If there is a major issue with any element of the patient's setup--mislabeled electrodes, a loose anchor bolt, multiple missing contacts, etc.--contact the patient's surgical team immediately. Provide evidence of the issue's nature and location so it can be quickly identified. This issue is extremely rare but should never be dismissed lightly; if there seems to be a problem, report it or check it out just to be safe.
Errors in makeIniLocTxtFile
Check that the globalFsDir was indeed globalized. This step is dependent on the directory entered as globalFsDir; it cannot find any files not on that path. Check that the file or folder for which it's searching is correct.
Errors in yangWangElecPjct
Sometimes the Yang, Wang et al. projection method will display a warped grid with high standard deviations. If this is the case, re-run the function with slightly different parameters. All grids need to be entered with the smaller dimension first. Accept the default orientation of the grid's corners; it should only affect the labeling of the grid in future images.
If the error "String X# not found in cell array" appears, it means that MATLAB can't find electrode # of grid X. Check labeling first as the issue may be as simple as mixing up the names of the grids. Then check BioImageSuite grid placement that all electrodes have been placed correctly and that the names of the grids are correct.
Sometimes the function will fail to produce the shift distribution maps. Generally, when this occurs it is because the grids were not given unique names or were improperly tagged. If this is the case, rename the electrodes in BioImageSuite and rerun makeIniLocTxtFile to update the files created with the new names.

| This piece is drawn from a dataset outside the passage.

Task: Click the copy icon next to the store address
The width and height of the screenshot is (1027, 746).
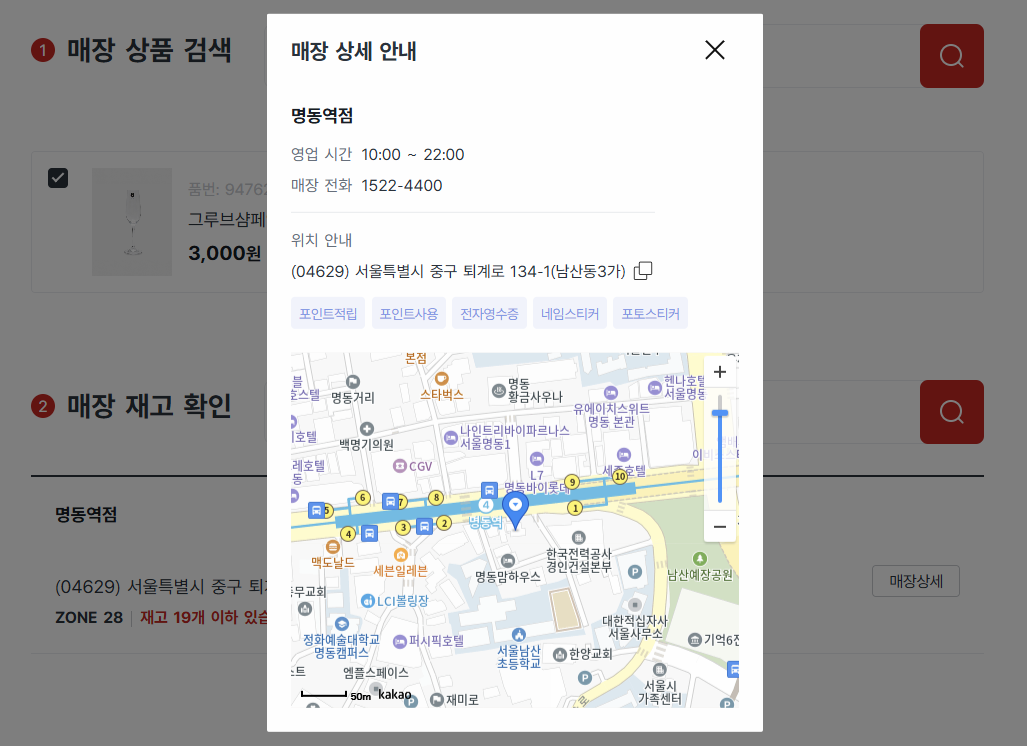Action: (642, 270)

If the electrodes are projecting to the wrong hemisphere, check that the LS/RG tag is referring to the correct hemisphere. A good warning that this will occur is that the number of iterations of the projection is high (>20) or that the means of the iterations appear as "NaN." If the problem does not lie in the tag, check the parameters of the yangWangElecPjct script and the labeling of grids in BioImageSuite.
Errors in plotMgridOnPial
An odd error reading "Error using *" may appear if you try to run this step after the Yang, Wang et al. function does not produce the shift distribution maps. See above for the correction.

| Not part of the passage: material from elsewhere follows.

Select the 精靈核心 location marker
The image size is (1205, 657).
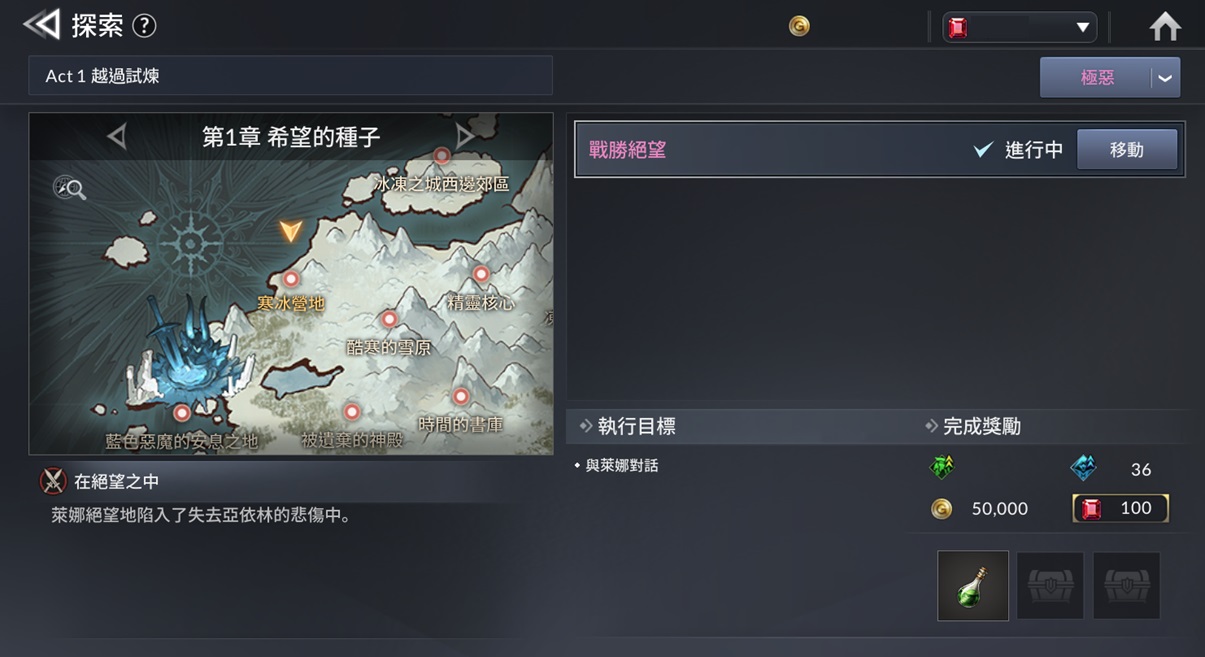tap(481, 274)
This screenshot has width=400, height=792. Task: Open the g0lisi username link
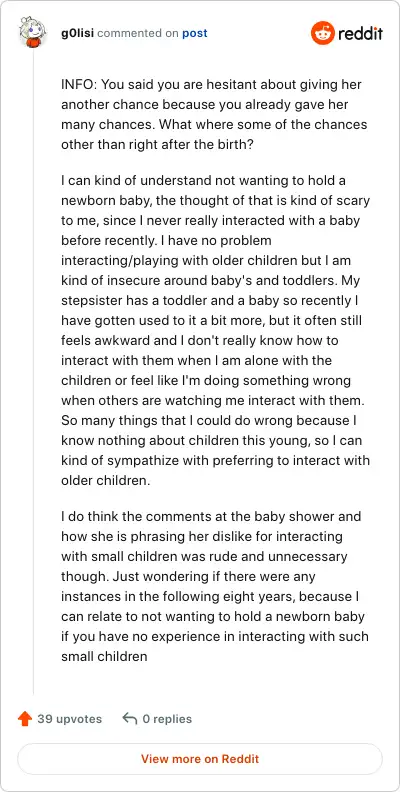point(78,33)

If the brain looks lopsided, jagged, or not like a normal brain should, it may be that the CT/MRI alignment was not completely aligned or not done with a T1 weighted scan. Check the original .nii files used in ct2mri.sh and if necessary re-run the alignment. It is also possible that the FreeSurfer reconstruction encountered errors, in which case recon-all will need to be re-run in steps to troubleshoot the issue.